Posted on February 6, 2016 by (@NE_Brian) in News, Wii U


Fixation on the characters

Famitsu: In this game there are characters appearing for the first time in Mario Tennis series like Toadette and Sprixie Princess. How did you decide on these characters?

Shugo: We determined the playable characters while consulting with Nintendo.

Toshiharu: We wanted to include new characters, so we also consulted with the character-specialist staff from our company, and chose the appearing characters.

Hiroyuki: We want to add characters people who bought the game will want to use, so from among the historic Nintendo titles, the popular characters would naturally get gathered up.

Famitsu: Characters with lots of personalities are appearing, so I think it might be hectic in terms of balancing.

Hiroyuki: Of course it’s hectic (laughs). We’re thinking about the character stats from their images, but if it doesn’t fit their images, the fans wouldn’t accept it, and neither would I. Having said that, my image may deviate a bit from the public’s, and I also had a failure in the early times where a character couldn’t be accepted by fans, but we’re doing the balancing from the experience we’ve stacked.

Famitsu: Care to elaborate more on the failure in early times?

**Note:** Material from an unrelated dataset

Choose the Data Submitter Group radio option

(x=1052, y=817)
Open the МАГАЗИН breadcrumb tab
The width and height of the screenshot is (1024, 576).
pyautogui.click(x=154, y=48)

Shugo: I’m sorry we’re digressing to Mario Golf 64, but in that early game, Mario’s specialty shot was a Curving Draw Ball. In my mind, the image of ‘Golf is about Draw Balls’ was strong at that time. On the other side, the public image turned out to be ‘Mario = Straight Ball’ (laughs).

Hiroyuki: Balancing is really hard indeed. For example I think Mario is a character anyone would want to play as first. However, if the first character you use is too strong, it wouldn’t be established as a sports game. Having said that, it wouldn’t be right either if we make Mario too weak. For our company which has created RPGs for a long time, our specialty field is in detailed balancing, but we always have a hard time deciding stats for Mario (laughs).

Famitsu: It’s because you have the know-how, you can make a well-balanced tennis game, while unleashing the characters’ personalities.

Toshiharu: Camelot really loves the Mario series, so they did a well done job on not only the stats, but also the staging of minor characters, so I’m thankful on that.

Famitsu: It’s fun to look at the stagings like Boo disappears for an instant after hitting the ball, isn’t it.

Hiroyuki: Speaking of Boo, when we wanted to add the character in MT64, Nintendo was strongly against it. They said “Boo can’t even wield a racket” (laughs). But it’s because we have disappearing characters like Boo, I think we can experience things that make Mario games interesting, and on the other hand if we don’t include those features there would be no meaning in making a Mario game.